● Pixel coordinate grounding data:
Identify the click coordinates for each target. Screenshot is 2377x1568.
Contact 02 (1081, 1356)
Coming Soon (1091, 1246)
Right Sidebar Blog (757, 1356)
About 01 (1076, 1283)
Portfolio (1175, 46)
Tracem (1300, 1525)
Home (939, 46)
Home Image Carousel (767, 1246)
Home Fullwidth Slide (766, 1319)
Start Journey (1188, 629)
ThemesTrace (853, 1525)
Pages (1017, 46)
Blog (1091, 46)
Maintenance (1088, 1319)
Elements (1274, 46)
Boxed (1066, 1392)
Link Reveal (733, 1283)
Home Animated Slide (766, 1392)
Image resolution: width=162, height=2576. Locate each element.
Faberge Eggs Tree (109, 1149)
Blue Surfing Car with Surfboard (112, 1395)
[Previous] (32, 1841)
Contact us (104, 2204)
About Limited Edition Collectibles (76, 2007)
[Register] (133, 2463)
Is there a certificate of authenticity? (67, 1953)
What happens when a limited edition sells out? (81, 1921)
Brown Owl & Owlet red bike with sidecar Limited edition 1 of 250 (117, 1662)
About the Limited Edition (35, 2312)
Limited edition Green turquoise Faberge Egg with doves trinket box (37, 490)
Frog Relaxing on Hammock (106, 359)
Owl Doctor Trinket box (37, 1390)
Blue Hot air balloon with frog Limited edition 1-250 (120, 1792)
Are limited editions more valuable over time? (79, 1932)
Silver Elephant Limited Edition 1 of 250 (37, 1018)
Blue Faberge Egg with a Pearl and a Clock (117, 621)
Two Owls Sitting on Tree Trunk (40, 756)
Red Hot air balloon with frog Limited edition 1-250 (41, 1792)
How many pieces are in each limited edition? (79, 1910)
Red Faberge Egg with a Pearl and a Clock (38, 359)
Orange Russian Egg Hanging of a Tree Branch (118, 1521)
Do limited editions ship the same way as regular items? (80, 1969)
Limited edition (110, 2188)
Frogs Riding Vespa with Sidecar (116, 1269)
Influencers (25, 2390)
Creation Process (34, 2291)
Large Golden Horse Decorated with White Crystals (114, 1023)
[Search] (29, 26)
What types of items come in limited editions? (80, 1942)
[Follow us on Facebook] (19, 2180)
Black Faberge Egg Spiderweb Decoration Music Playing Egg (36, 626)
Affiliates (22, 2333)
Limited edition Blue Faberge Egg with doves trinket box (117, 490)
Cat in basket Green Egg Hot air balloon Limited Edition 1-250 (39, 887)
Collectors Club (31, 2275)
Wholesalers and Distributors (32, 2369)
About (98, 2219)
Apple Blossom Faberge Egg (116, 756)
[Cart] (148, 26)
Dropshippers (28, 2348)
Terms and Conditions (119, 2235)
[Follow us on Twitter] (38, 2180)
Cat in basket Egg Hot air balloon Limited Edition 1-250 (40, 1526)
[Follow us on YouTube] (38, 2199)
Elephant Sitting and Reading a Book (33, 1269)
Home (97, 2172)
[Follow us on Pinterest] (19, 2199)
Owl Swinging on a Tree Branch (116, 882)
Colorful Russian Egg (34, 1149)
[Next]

● WHAT THE TASK ASKS: An exact copy of the lines above between the line holding "Blue Faberge Egg with a" and the line holding "[Follow us on Facebook] (19, 2180)", inclusive, is the whole answer.

● TASK RESPONSE:
Blue Faberge Egg with a Pearl and a Clock (117, 621)
Two Owls Sitting on Tree Trunk (40, 756)
Red Hot air balloon with frog Limited edition 1-250 (41, 1792)
How many pieces are in each limited edition? (79, 1910)
Red Faberge Egg with a Pearl and a Clock (38, 359)
Orange Russian Egg Hanging of a Tree Branch (118, 1521)
Do limited editions ship the same way as regular items? (80, 1969)
Limited edition (110, 2188)
Frogs Riding Vespa with Sidecar (116, 1269)
Influencers (25, 2390)
Creation Process (34, 2291)
Large Golden Horse Decorated with White Crystals (114, 1023)
[Search] (29, 26)
What types of items come in limited editions? (80, 1942)
[Follow us on Facebook] (19, 2180)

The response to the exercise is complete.